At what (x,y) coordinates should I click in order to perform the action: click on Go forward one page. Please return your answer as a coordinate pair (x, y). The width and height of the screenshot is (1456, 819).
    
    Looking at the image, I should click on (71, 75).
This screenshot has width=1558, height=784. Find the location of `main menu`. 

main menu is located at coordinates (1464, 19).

-- -- --

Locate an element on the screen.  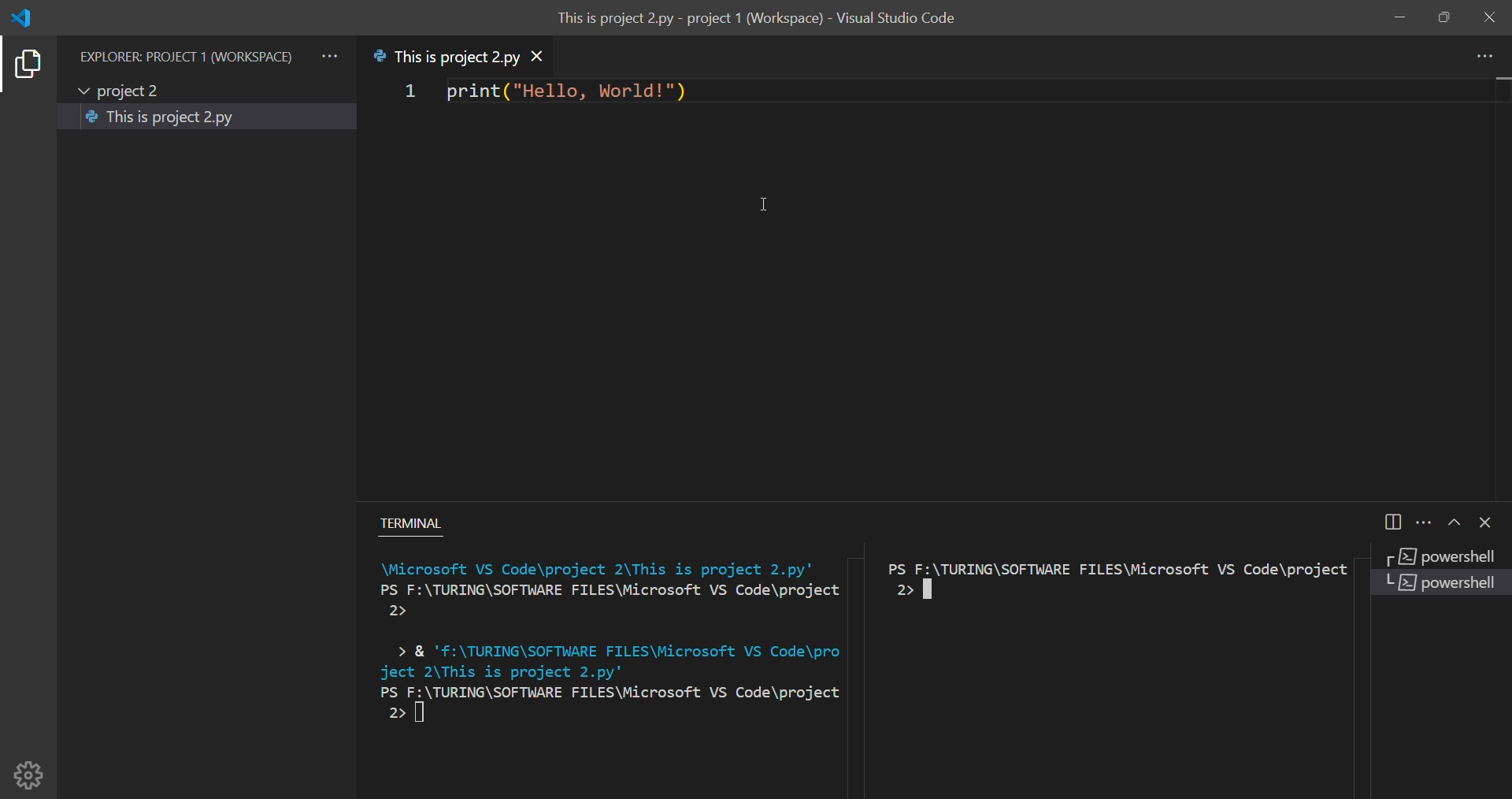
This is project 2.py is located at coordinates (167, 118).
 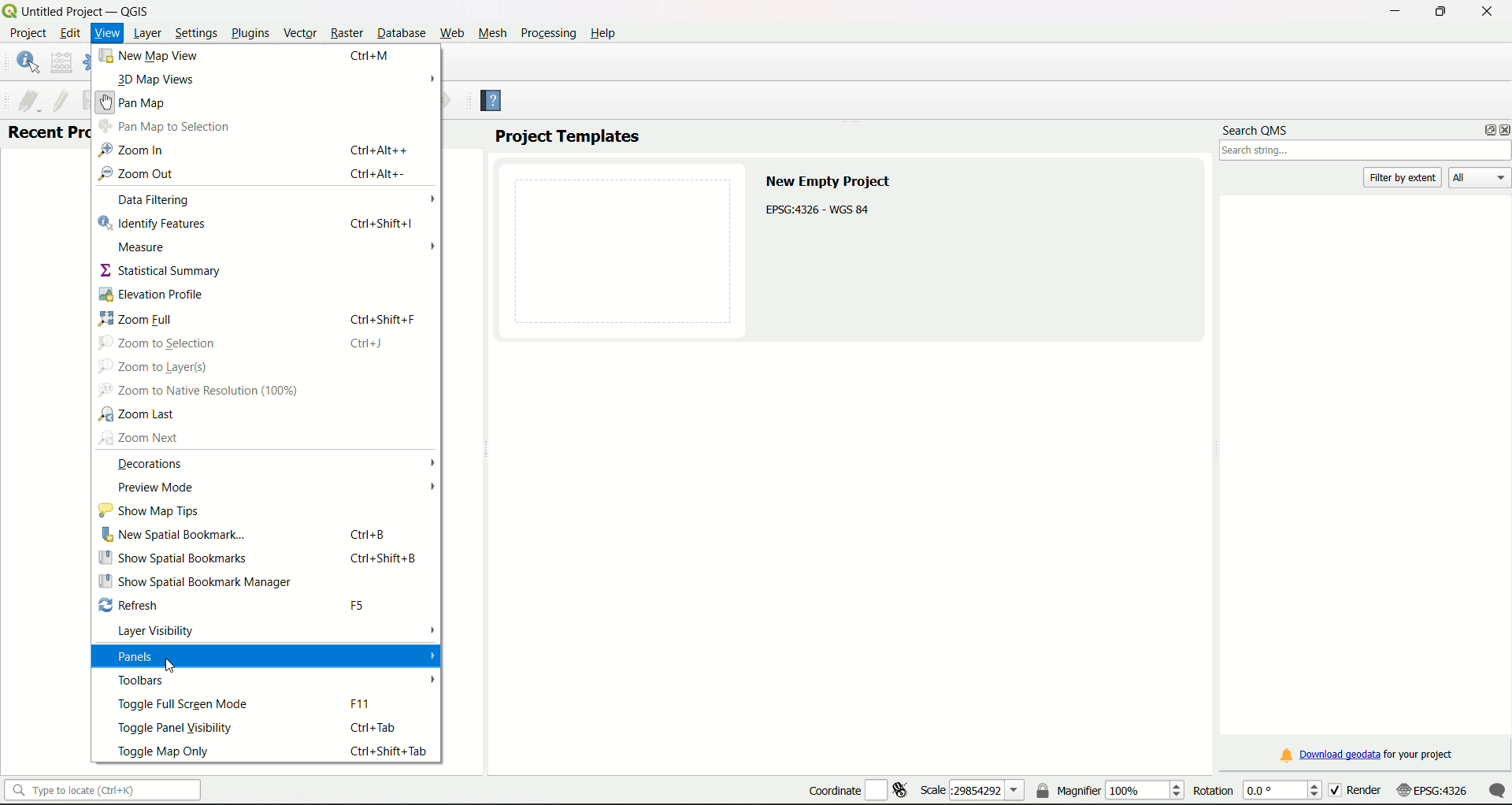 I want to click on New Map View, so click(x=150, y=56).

-- -- --

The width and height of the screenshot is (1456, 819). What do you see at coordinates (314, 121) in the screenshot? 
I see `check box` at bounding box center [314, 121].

-- -- --

» THE PROBLEM
Render the stretch of data from the line containing "At what (x,y)" through the line containing "Looking at the" as a JSON list of strings, one string per line, with blank lines left out.

» FINAL RESULT
[
  "At what (x,y) coordinates should I click in order to perform the action: click on Go forward one page. Please return your answer as a coordinate pair (x, y). The width and height of the screenshot is (1456, 819).",
  "    Looking at the image, I should click on (71, 75)."
]